**Prompt:**
Update the listing below by replacing each "GUI agent" with "screen assistant", leaving all other text unchanged.

Some records
---------------
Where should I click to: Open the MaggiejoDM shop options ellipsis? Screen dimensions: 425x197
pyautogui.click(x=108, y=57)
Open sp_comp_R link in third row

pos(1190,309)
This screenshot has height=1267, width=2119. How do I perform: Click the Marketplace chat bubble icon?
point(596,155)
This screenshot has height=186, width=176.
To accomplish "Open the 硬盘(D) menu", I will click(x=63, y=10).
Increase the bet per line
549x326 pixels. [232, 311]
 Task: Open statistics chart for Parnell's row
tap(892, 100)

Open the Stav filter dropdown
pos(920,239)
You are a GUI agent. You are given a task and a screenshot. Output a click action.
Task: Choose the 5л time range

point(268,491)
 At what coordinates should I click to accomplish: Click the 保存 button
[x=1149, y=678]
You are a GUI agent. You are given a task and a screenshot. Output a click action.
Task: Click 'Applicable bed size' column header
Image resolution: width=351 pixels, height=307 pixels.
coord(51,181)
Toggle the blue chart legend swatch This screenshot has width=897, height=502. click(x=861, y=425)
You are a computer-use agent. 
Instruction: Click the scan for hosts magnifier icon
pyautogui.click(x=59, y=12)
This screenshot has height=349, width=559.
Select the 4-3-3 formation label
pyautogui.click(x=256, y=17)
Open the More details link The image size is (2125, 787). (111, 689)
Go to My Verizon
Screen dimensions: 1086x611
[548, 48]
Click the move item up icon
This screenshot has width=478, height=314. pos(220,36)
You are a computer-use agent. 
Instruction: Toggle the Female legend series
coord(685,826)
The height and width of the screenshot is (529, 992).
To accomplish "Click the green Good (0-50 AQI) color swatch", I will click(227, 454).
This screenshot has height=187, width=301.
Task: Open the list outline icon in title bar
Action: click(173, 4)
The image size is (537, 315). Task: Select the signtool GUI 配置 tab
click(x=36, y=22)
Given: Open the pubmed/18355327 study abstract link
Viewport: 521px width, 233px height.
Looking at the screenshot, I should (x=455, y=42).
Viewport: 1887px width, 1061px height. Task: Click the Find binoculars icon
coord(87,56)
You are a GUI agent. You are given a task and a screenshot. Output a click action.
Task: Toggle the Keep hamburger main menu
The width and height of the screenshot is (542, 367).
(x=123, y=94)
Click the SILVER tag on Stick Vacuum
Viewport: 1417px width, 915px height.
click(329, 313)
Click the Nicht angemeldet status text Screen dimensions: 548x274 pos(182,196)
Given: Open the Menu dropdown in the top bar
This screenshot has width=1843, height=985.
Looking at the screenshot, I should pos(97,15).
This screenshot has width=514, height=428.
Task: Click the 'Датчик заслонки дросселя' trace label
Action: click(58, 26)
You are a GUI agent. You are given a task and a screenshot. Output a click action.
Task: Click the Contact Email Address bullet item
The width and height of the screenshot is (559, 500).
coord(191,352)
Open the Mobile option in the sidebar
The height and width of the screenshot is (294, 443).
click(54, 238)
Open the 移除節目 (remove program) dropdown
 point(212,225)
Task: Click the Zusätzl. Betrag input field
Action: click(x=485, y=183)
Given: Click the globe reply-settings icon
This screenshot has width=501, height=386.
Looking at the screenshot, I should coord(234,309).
---------------
**Output for this exercise:**
Where should I click to: Open the MaggiejoDM shop options ellipsis? Screen dimensions: 425x197
pyautogui.click(x=108, y=57)
Open sp_comp_R link in third row

pos(1190,309)
This screenshot has height=1267, width=2119. How do I perform: Click the Marketplace chat bubble icon?
point(596,155)
This screenshot has height=186, width=176.
To accomplish "Open the 硬盘(D) menu", I will click(x=63, y=10).
Increase the bet per line
549x326 pixels. [232, 311]
 Task: Open statistics chart for Parnell's row
tap(892, 100)

Open the Stav filter dropdown
pos(920,239)
You are a screen assistant. You are given a task and a screenshot. Output a click action.
Task: Choose the 5л time range

point(268,491)
 At what coordinates should I click to accomplish: Click the 保存 button
[x=1149, y=678]
You are a screen assistant. You are given a task and a screenshot. Output a click action.
Task: Click 'Applicable bed size' column header
Image resolution: width=351 pixels, height=307 pixels.
coord(51,181)
Toggle the blue chart legend swatch This screenshot has width=897, height=502. click(x=861, y=425)
You are a computer-use agent. 
Instruction: Click the scan for hosts magnifier icon
pyautogui.click(x=59, y=12)
This screenshot has height=349, width=559.
Select the 4-3-3 formation label
pyautogui.click(x=256, y=17)
Open the More details link The image size is (2125, 787). (111, 689)
Go to My Verizon
Screen dimensions: 1086x611
[548, 48]
Click the move item up icon
This screenshot has width=478, height=314. pos(220,36)
You are a computer-use agent. 
Instruction: Toggle the Female legend series
coord(685,826)
The height and width of the screenshot is (529, 992).
To accomplish "Click the green Good (0-50 AQI) color swatch", I will click(227, 454).
This screenshot has height=187, width=301.
Task: Open the list outline icon in title bar
Action: click(173, 4)
The image size is (537, 315). Task: Select the signtool GUI 配置 tab
click(x=36, y=22)
Given: Open the pubmed/18355327 study abstract link
Viewport: 521px width, 233px height.
Looking at the screenshot, I should (x=455, y=42).
Viewport: 1887px width, 1061px height. Task: Click the Find binoculars icon
coord(87,56)
You are a screen assistant. You are given a task and a screenshot. Output a click action.
Task: Toggle the Keep hamburger main menu
The width and height of the screenshot is (542, 367).
(x=123, y=94)
Click the SILVER tag on Stick Vacuum
Viewport: 1417px width, 915px height.
click(329, 313)
Click the Nicht angemeldet status text Screen dimensions: 548x274 pos(182,196)
Given: Open the Menu dropdown in the top bar
This screenshot has width=1843, height=985.
Looking at the screenshot, I should pos(97,15).
This screenshot has width=514, height=428.
Task: Click the 'Датчик заслонки дросселя' trace label
Action: click(58, 26)
You are a screen assistant. You are given a task and a screenshot. Output a click action.
Task: Click the Contact Email Address bullet item
The width and height of the screenshot is (559, 500).
coord(191,352)
Open the Mobile option in the sidebar
The height and width of the screenshot is (294, 443).
click(54, 238)
Open the 移除節目 (remove program) dropdown
 point(212,225)
Task: Click the Zusätzl. Betrag input field
Action: click(x=485, y=183)
Given: Click the globe reply-settings icon
This screenshot has width=501, height=386.
Looking at the screenshot, I should coord(234,309).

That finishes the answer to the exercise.